UN CRUCE DE CAMINOS LLAMADO “BOGOTAZO”

Por Mariano Cabral (*)



Al promediar el siglo XX, una corriente de nacionalismo popular recorría Latinoamérica. Con antecedentes en el primer varguismo en Brasil (1930) y el gobierno de Lázaro Cárdenas en México (1934-1940), así como movimientos nacionalistas en Nicaragua, Cuba, El Salvador, Ecuador, Chile y Bolivia. Hacia 1945, los gobiernos de Juan José Arévalo (y luego Jacobo Árbenz) en Guatemala y de Juan Domingo Perón en Argentina, emergen como las expresiones más acabadas de ese nacionalismo popular que llevó adelante políticas anti imperialistas, de justicia social y de búsqueda de la integración continental. Gran Bretaña declinaba su poder en América, y emergía victorioso el “cazador de soberanías”, los Estados Unidos. La norteamericana United Fruit Company ejercía su dominio económico y político en América Central, así como en Ecuador y Colombia. Precisamente, es en este último país donde va a emerger la figura de Jorge Eliécer Gaitán: un abogado vinculado al Partido Liberal, que comenzó a cosechar fama pública a partir de 1928, cuando asumió la defensa de los trabajadores de las plantaciones bananeras que la compañía norteamericana había masacrado y encarcelado, después de una dura huelga.

→ Tareas requeridas:
- a) Según el texto sobre el Bogotazo, ¿a partir de qué año comenzó Jorge Eliécer Gaitán a cosechar fama pública?
- b) Prosigue el texto sobre el Bogotazo a continuación de su última oración.

→ Ítems proporcionados:

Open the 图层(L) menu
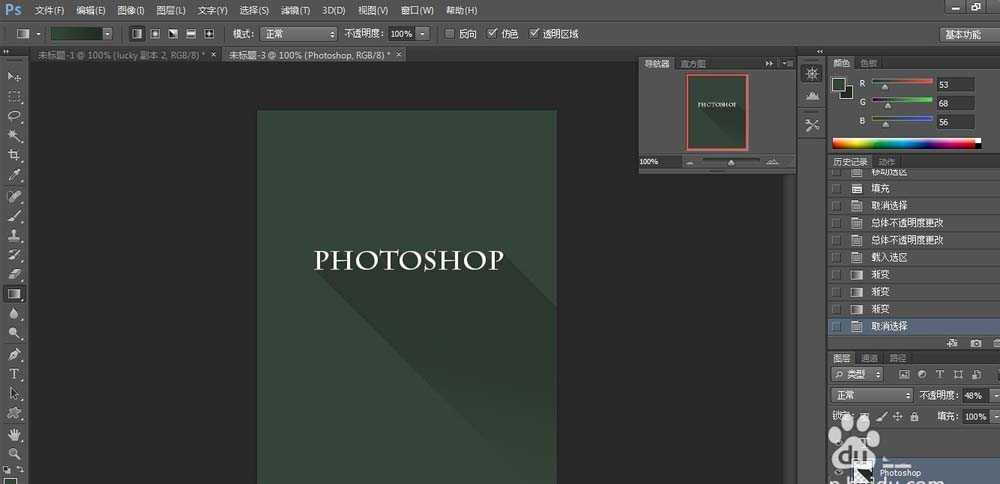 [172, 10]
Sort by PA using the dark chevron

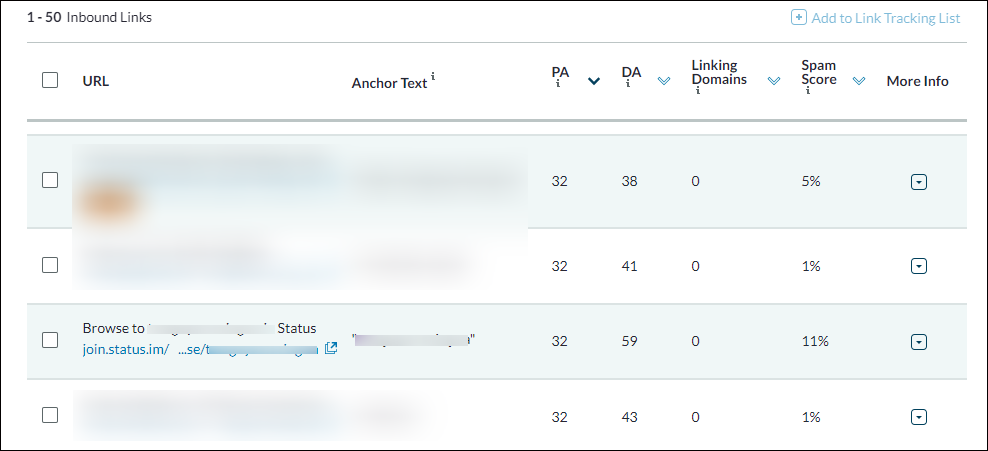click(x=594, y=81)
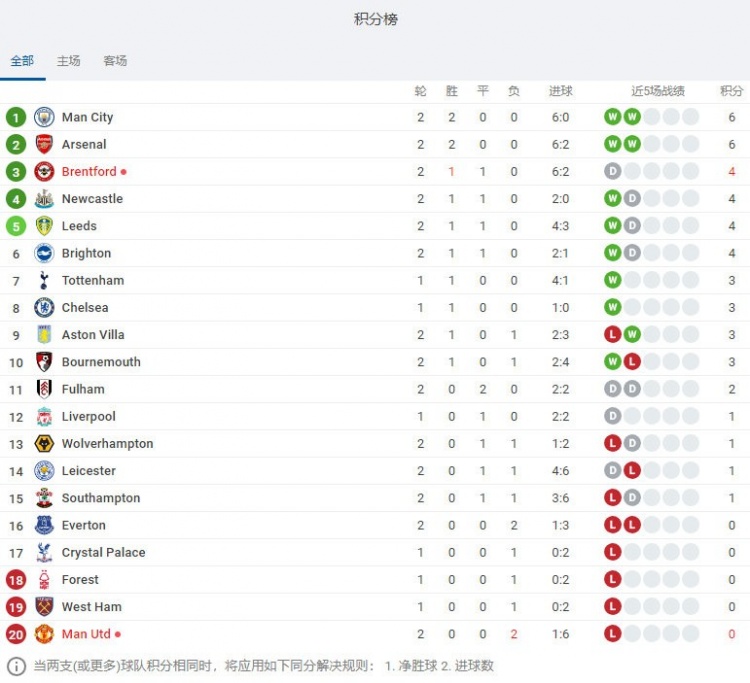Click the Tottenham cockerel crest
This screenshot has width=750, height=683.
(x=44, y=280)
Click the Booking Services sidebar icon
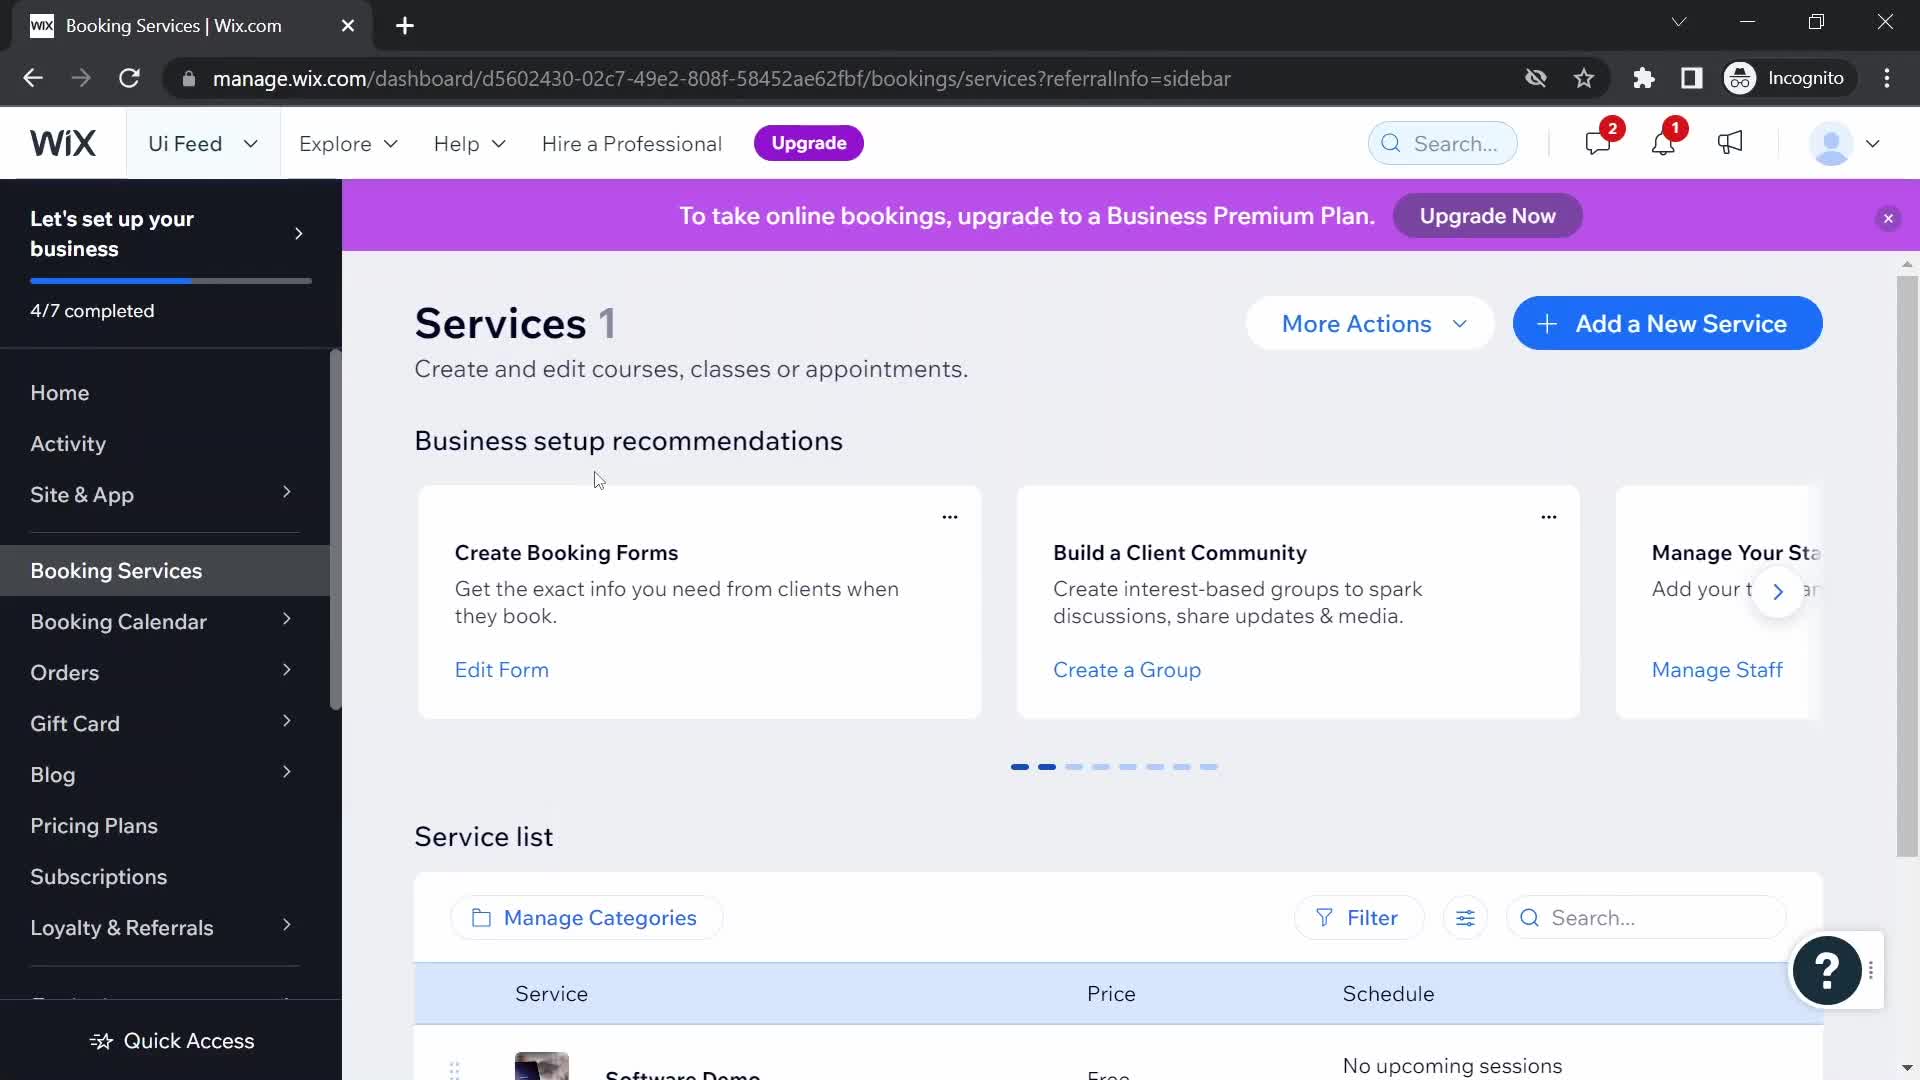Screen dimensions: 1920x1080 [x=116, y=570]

→ Respuestas:
- a) A partir de 1928, cuando asumió la defensa de los trabajadores de las plantaciones bananeras.

- b)
Gaitán denunció el estado de injusticia social que se vivía en el país y la venalidad del sistema político. Dueño de una prédica encendida y sistemática, fue nucleando alrededor suyo un movimiento político que él mismo calificaba de “doctrinario y no personalista”. Diputado Nacional, miembro de la Corte Suprema de Justicia, Alcalde de Bogotá, Senador Nacional y Ministro de Trabajo, son algunos de los cargos públicos que fueron jalonando su ascenso político. En ese trayecto pasó de armar un movimiento propio, “paralelo” al Partido Liberal, a erigirse en jefe único de dicho partido en 1946. Mientras la popularidad de Gaitán crecía, aumentaban también sus enemigos, que no eran sólo los conservadores, sino también aquellos sectores del propio liberalismo que veían peligrar su posición en el sistema político, pero sobre todo ciertos intereses foráneos que no le perdonaban su actuación en el año 28 y que no dudaban de que su ascenso consolidaría el proceso continental de revoluciones nacionalistas populares.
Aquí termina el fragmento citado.